EXCERPT:
The Effectiveness of Teaching Clinical Empathy to Medical Students: A Systematic Review and Meta-Analysis of Randomized Controlled Trials.

Acad Med

K.C. Fragkos is clinical fellow in gastroenterology, University College London Hospitals, National Health Service Foundation Trust, London, United Kingdom; ORCID: https://orcid.org/0000-0002-7677-7989. P.E.S. Crampton is lecturer, Health Professions Education Unit, Hull York Medical School, York, United Kingdom, adjunct research fellow, University College London Medical School, London, United Kingdom, and adjunct research fellow, Monash Centre for Scholarship in Health Education, Monash University, Victoria, Australia; ORCID: https://orcid.org/0000-0001-8744-930X.

Published: June 2020

Purpose: Clinical empathy is a necessary trait to provide effective patient care, despite differences in how it is defined and constructed. The aim of this study was to examine whether empathy interventions in medical students are effective and how confounding factors potentially moderate this effect.

Method: The authors performed a systematic review and meta-analysis. They searched the literature published between 1948 and 2018 for randomized controlled trials that examined empathy interventions in medical students. The search (database searching, citation tracking, hand-searching relevant journals) yielded 380 studies, which they culled to 16 that met the inclusion criteria. For the meta-analysis, they used a random effects model to produce a pooled estimate of the standardized mean difference (SMD), then completed subgroup analyses.

Results: The authors found evidence of the possibility of response and reporting bias. The pooled SMD was 0.68 (95% confidence interval 0.43, 0.93), indicating a moderately positive effect of students developing empathy after an intervention compared with those in the control groups. There was no evidence of publication bias, but heterogeneity was significantly high (I = 88.5%, P < .01). Subgroup analyses indicated that significant moderating factors for developing empathy were age, country, scope of empathy measurement, type of empathy intervention, and presence of rehearsal. Moderating factors with limited evidence were sex, study quality, journal impact factor, and intervention characteristics.

Conclusions: Despite heterogeneity and biases, empathy interventions in medical students are effective. These findings reinforce arguments in the literature and add considerable rigor from the meta-analysis. The authors propose a conceptual model for educators to follow when designing empathy interventions in medical students.

DATASET:
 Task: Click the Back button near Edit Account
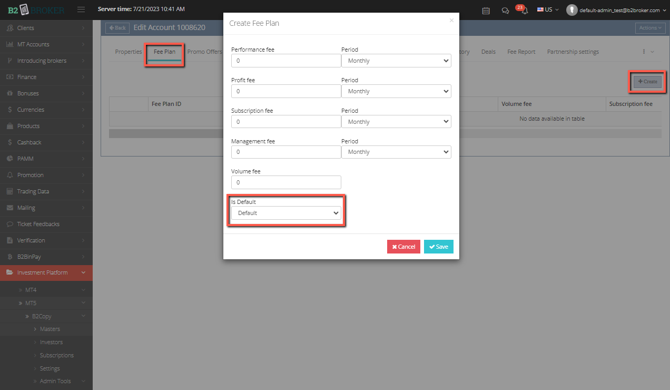click(117, 27)
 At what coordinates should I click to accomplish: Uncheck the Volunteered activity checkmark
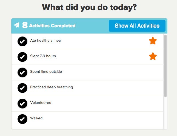click(22, 104)
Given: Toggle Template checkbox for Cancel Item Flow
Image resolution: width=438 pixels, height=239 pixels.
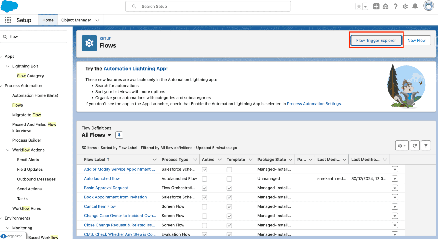Looking at the screenshot, I should (229, 206).
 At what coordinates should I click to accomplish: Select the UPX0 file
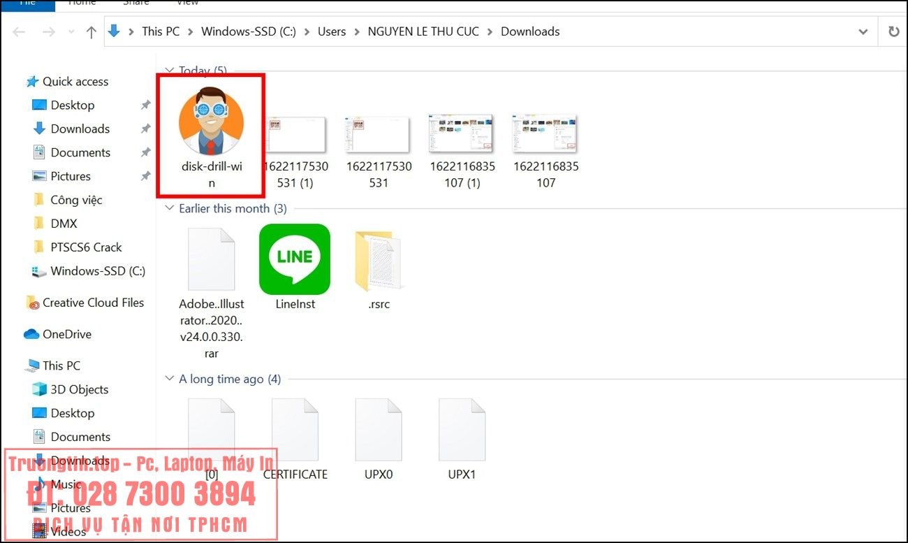tap(378, 430)
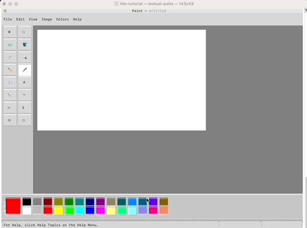Screen dimensions: 307x228
Task: Click the current red foreground color box
Action: pyautogui.click(x=13, y=206)
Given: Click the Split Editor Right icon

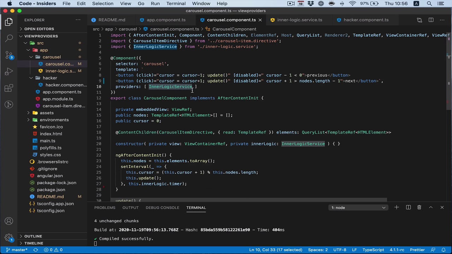Looking at the screenshot, I should (431, 20).
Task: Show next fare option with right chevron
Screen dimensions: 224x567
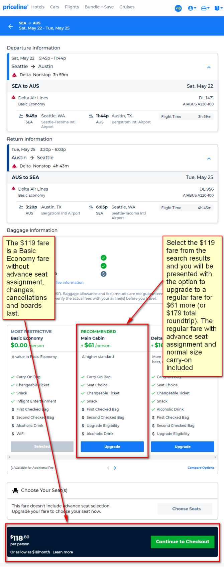Action: [115, 468]
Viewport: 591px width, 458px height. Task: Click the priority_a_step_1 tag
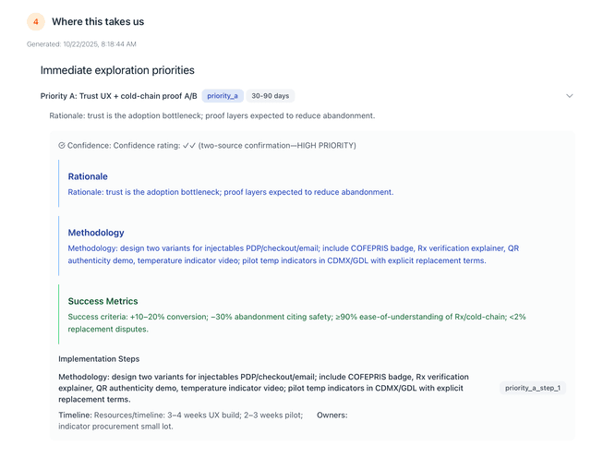click(533, 388)
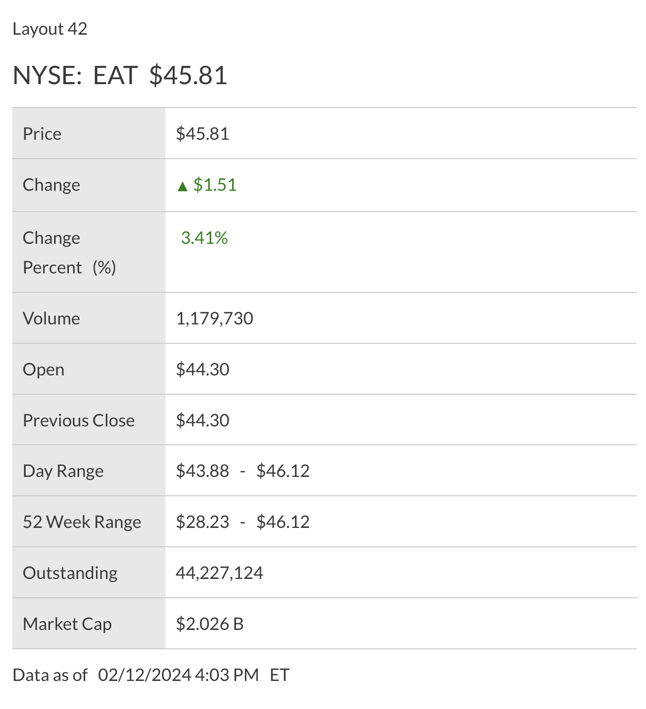Click the NYSE: EAT ticker title

tap(74, 75)
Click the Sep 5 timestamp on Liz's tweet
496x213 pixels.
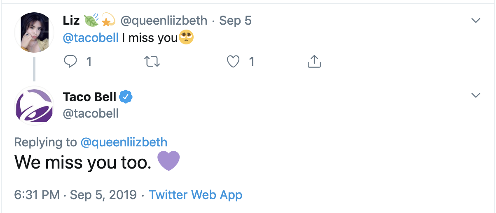coord(235,20)
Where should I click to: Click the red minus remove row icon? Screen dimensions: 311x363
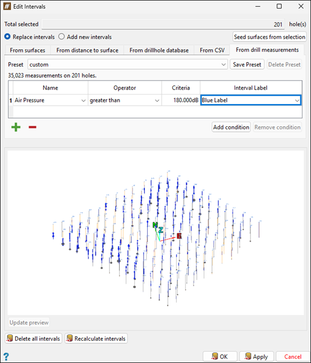(x=32, y=127)
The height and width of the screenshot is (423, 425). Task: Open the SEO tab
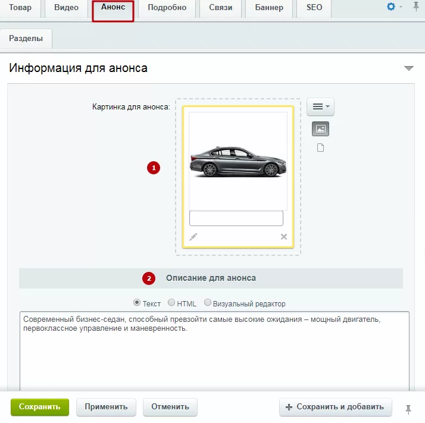[314, 8]
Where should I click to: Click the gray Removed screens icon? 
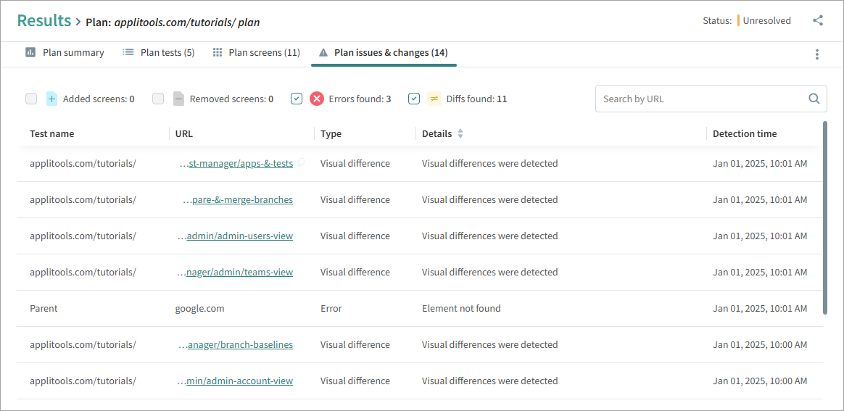click(x=178, y=99)
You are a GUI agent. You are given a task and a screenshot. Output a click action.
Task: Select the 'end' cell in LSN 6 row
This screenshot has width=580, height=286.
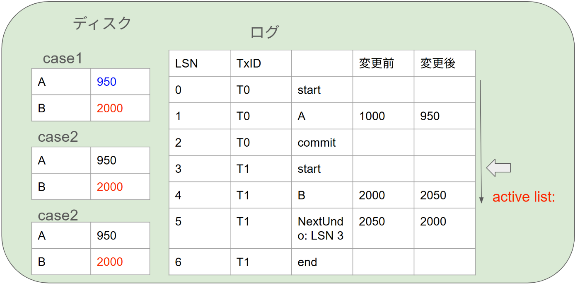click(322, 262)
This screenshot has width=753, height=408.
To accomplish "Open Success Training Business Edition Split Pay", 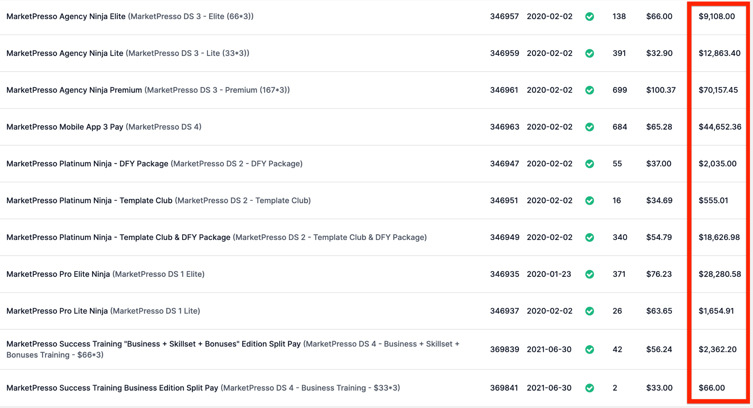I will [112, 388].
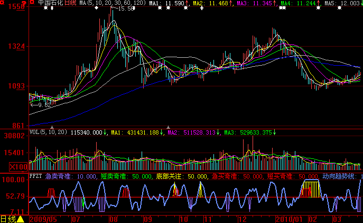Click the yellow triangle beside 日线

(21, 219)
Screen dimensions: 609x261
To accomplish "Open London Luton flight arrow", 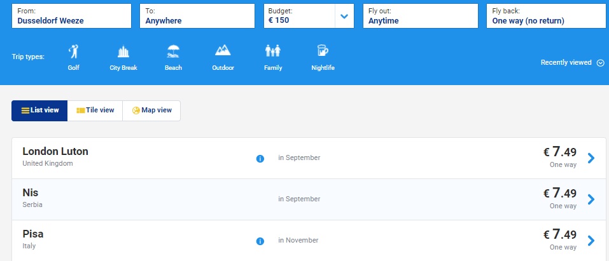I will (591, 158).
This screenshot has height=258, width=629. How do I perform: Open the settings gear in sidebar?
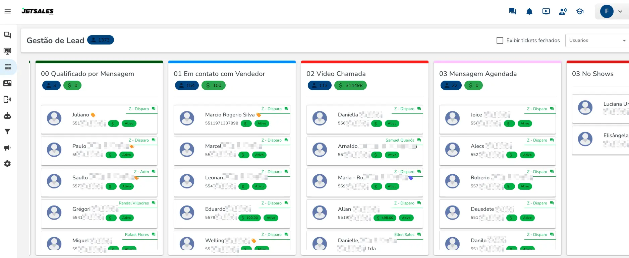click(x=7, y=164)
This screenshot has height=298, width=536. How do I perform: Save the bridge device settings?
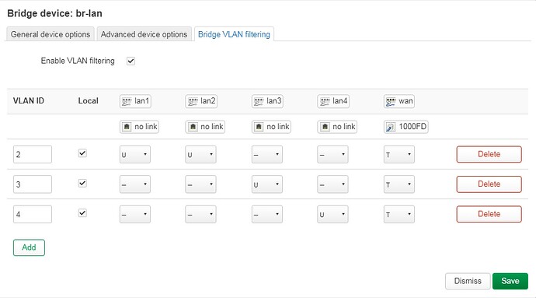click(510, 281)
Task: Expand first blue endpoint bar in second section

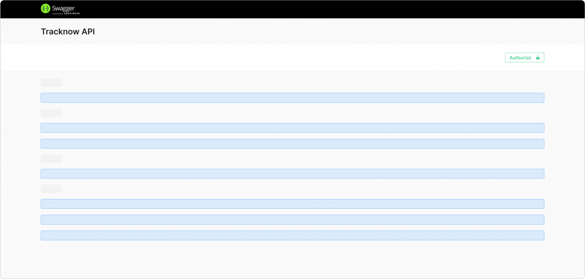Action: pos(292,128)
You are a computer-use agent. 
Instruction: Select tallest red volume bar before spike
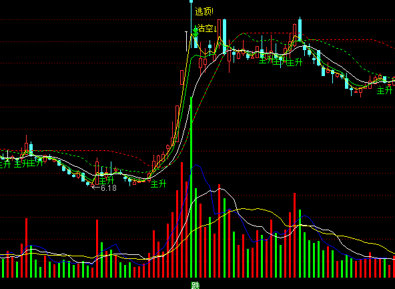click(182, 220)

WORK TASK A: In the empathy abstract, how would you render "Despite heterogeneity and biases, empathy interventions in medical students are effective." in Spanish?
WORK TASK B:
Answer these from the empathy abstract:
(i) How many studies did the search yield before culling?
(ii) What was the pooled SMD?
(iii) In what month and year was it published?
WORK TASK C: Substitute "narrowed" for "culled" in the stretch of the empathy abstract from "Method: The authors" through "completed subgroup analyses.", and give that stretch back.

REPLY A: A pesar de la heterogeneidad y los sesgos, las intervenciones de empatía en estudiantes de medicina son eficaces.

REPLY B:
(i) 380
(ii) 0.68
(iii) June 2020

REPLY C:
Method: The authors performed a systematic review and meta-analysis. They searched the literature published between 1948 and 2018 for randomized controlled trials that examined empathy interventions in medical students. The search (database searching, citation tracking, hand-searching relevant journals) yielded 380 studies, which they narrowed to 16 that met the inclusion criteria. For the meta-analysis, they used a random effects model to produce a pooled estimate of the standardized mean difference (SMD), then completed subgroup analyses.